How many days will I need to finish a book if I read more pages every day?

Question

Lets say a book has 300 pages and I read 10 pages a day + 5% more pages every day (10 x (1 + 0.05)). So the first day I read 10 pages, 2nd day I read 10.5, 3rd day I read 11,025 pages.. and so on. How many days will I need to finish a book of 300 pages?

Answer 1

On the first day you read $10$ pages. On the second day you're going read $10(1+0.05)=10\times1.05=10.5$ pages.

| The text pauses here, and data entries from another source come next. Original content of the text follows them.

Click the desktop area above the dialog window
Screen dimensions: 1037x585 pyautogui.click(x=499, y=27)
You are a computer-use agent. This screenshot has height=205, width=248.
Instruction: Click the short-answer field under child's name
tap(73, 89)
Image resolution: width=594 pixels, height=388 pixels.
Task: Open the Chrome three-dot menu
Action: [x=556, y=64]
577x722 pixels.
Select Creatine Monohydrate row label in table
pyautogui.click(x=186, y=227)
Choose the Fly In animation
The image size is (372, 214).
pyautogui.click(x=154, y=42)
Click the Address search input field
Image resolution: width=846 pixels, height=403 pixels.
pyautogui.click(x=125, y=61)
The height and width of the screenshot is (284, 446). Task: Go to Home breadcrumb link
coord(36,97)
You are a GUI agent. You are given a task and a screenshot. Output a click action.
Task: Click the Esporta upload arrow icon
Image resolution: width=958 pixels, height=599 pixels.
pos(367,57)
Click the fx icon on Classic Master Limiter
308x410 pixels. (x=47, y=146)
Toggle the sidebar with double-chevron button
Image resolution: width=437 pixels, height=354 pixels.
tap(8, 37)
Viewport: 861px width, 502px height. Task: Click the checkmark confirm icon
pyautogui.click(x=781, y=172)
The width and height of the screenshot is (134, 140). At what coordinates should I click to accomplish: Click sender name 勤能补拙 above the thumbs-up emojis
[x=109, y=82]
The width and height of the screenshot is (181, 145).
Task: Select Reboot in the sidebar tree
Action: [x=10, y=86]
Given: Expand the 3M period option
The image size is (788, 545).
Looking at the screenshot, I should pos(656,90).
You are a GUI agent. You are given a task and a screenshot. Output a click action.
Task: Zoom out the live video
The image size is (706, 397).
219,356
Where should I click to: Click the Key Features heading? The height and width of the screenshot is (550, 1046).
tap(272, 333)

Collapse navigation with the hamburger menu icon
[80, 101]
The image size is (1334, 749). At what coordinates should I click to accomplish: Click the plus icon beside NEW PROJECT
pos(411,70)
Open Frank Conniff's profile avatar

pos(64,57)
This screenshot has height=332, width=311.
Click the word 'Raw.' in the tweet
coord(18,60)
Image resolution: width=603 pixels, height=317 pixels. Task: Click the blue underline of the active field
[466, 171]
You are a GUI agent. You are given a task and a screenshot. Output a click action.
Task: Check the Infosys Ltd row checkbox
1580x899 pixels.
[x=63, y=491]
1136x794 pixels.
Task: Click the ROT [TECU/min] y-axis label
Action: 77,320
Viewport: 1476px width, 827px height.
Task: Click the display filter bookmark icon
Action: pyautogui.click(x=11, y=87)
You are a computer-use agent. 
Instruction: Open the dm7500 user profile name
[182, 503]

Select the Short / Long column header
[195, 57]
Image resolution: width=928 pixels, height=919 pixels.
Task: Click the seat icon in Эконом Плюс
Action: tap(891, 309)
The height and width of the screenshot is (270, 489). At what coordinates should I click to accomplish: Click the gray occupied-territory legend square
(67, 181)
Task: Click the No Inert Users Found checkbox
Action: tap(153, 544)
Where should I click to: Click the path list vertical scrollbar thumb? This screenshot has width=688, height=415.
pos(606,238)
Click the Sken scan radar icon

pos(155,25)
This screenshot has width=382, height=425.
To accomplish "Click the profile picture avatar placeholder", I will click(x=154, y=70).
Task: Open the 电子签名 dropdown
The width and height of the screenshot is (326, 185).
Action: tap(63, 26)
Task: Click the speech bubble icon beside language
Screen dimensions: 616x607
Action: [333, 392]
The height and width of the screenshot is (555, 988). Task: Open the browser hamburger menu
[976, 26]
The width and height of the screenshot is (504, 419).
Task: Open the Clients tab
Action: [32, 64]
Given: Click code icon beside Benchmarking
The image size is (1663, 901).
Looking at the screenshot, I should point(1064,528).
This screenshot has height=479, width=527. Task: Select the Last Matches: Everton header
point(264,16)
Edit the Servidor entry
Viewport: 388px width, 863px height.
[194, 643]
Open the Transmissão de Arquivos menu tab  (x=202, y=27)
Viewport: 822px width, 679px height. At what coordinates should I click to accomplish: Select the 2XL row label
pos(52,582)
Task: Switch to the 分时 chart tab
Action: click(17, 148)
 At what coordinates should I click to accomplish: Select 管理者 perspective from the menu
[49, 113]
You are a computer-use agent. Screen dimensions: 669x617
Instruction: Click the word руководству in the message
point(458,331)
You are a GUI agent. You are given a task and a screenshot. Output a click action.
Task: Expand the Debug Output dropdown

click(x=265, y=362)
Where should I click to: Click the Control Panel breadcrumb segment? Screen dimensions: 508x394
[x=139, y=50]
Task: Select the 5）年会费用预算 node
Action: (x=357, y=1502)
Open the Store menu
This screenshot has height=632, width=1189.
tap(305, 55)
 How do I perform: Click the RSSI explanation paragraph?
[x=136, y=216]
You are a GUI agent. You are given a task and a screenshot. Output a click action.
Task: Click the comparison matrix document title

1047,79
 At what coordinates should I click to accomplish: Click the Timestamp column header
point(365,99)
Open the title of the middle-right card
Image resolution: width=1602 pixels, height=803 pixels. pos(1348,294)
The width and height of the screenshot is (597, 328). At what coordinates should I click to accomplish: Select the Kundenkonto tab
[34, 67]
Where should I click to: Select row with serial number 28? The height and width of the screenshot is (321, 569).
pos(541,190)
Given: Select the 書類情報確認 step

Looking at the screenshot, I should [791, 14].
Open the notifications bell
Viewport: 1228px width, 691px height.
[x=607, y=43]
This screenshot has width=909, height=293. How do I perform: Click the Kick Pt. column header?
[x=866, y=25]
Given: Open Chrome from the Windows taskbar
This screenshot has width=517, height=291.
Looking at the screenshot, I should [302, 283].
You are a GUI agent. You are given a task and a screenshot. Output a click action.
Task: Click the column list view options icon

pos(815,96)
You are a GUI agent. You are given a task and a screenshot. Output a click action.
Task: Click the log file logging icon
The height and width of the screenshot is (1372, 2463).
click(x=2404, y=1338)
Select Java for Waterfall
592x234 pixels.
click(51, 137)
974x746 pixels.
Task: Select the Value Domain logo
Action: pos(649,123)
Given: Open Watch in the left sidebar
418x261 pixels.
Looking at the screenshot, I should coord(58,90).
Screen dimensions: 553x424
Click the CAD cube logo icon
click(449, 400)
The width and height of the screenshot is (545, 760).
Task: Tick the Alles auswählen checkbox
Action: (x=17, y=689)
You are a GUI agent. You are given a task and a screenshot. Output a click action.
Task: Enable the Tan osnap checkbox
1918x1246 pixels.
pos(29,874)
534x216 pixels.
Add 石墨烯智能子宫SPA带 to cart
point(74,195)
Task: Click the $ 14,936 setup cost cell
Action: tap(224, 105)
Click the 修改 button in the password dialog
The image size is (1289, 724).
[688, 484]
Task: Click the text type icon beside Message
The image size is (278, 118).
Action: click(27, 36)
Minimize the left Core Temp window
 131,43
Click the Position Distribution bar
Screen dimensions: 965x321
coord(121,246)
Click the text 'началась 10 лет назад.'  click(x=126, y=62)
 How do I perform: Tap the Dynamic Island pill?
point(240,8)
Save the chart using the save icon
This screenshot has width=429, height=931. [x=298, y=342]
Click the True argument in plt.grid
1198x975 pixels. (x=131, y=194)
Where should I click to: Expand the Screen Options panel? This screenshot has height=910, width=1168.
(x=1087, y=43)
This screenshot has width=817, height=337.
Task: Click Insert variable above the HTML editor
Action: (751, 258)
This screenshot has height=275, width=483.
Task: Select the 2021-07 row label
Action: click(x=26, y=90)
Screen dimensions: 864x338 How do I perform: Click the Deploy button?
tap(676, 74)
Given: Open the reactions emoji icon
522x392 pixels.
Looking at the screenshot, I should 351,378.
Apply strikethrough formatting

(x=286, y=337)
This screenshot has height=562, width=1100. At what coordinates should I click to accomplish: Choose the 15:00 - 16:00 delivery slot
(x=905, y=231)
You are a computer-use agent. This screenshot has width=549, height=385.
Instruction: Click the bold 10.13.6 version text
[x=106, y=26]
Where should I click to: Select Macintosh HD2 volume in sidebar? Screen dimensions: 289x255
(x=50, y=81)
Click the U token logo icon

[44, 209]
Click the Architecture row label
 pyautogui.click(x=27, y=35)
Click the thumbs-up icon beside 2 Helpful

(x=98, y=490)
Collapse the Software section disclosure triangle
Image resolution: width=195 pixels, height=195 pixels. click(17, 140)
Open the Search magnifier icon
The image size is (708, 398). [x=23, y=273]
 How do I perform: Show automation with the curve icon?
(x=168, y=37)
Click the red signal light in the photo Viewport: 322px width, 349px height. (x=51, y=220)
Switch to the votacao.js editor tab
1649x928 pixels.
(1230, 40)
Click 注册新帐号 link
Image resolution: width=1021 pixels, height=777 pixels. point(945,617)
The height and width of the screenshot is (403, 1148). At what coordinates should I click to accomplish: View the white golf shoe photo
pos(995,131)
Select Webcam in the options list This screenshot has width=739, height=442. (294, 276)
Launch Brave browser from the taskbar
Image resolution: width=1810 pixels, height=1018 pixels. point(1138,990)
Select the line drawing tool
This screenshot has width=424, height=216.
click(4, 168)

On the third day you will read $10\times1.05^{2}=11.025$ pages.

So at the end of the third day you've read a total of $10\times(1+1.05+1.05^{2})=31.525$ pages.

You can see that on at the end of the $N^{th}$ day, the total pages read will be $10\times(1+1.05+1.05^{2}+...+1.05^{N-1}).$

Now $\sum_{k=0}^{n-1}ar^k=a\frac{1-r^{n}}{1-r}$ is the sum of the first $n$ terms of a geometric series.

So using this information, on the $N^{th}$ day you will have read a total of

$$10\times(1+1.05+1.05^{2}+...+1.05^{N-1})=\sum_{k=0}^{N-1}10(1.05)^{k}=10\frac{1-(1.05)^N}{1-1.05}=200((1.05)^{N}-1) \space\space \text{pages}$$

You want to read $300$ pages, so solving $$200((1.05)^{N}-1)=300$$

$$(1.05)^{N}-1=1.5$$

$$N\ln(1.05)=\ln(2.5)$$

Thus $N=\frac{\ln(2.5)}{\ln(1.05)}=18.7802...$ So you need about $19$ days to finish a book of $300$ pages.